**指示 1**
以下の本文のうち、見出し「近年の動向」の下の段落で「」に囲まれている語句をすべて列挙してください。
**指示 2**
以下の本文について、"スマートフォンアプリと広告ビジネスにおけるプライバシー問題"から"セキュアシステム研究部門 主任研究員 高木浩光氏が講演を行った。"までを、その語句も含めて一字一句変えずに返してください。

**本文抜粋**
スマートフォンアプリと広告ビジネスにおけるプライバシー問題
スマートフォンの急速な普及によって、プライバシーに関する新たなトラブルが出てきた。「モバイル&ソーシャルWEEK」(日経BP社主催)で、「スマホアプリと広告ビジネスを巡るプライバシーとセキュリティ」と題して、産業技術総合研究所 セキュアシステム研究部門 主任研究員 高木浩光氏が講演を行った。
近年の動向
2年前の2010年、総務省の「利用者視点を踏まえたICTサービスに係る諸問題に関する研究会」は第二次提言を発表した。その「ライフログ活用サービスに関する検討について」の中で、ウェブの行動ターゲティング広告について検討、業界による自主ガイドライン策定を促した。インターネット広告推進協議会(JIAA)は同年「行動ターゲティング広告ガイドライン」を改定。「透明性の確保」と「オプトアウト手段の提供」については、日本でもここ数年徹底されるようになってきた。
そして今年、スマートフォンに関するさまざまなトラブルについて報道がなされたことから、急遽1月から「スマートフォンを経由した利用者情報の取扱いに関するWG」が開かれ、6月に「スマートフォン プライバシー イニシアティブ」という報告書案を発表した。

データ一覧
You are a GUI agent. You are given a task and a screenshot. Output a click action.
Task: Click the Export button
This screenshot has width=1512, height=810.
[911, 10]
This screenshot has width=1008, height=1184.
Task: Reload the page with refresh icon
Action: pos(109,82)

**解答 1**
「利用者視点を踏まえたICTサービスに係る諸問題に関する研究会」
「ライフログ活用サービスに関する検討について」
「行動ターゲティング広告ガイドライン」
「透明性の確保」
「オプトアウト手段の提供」
「スマートフォンを経由した利用者情報の取扱いに関するWG」
「スマートフォン プライバシー イニシアティブ」

**解答 2**
スマートフォンアプリと広告ビジネスにおけるプライバシー問題
スマートフォンの急速な普及によって、プライバシーに関する新たなトラブルが出てきた。「モバイル&ソーシャルWEEK」(日経BP社主催)で、「スマホアプリと広告ビジネスを巡るプライバシーとセキュリティ」と題して、産業技術総合研究所 セキュアシステム研究部門 主任研究員 高木浩光氏が講演を行った。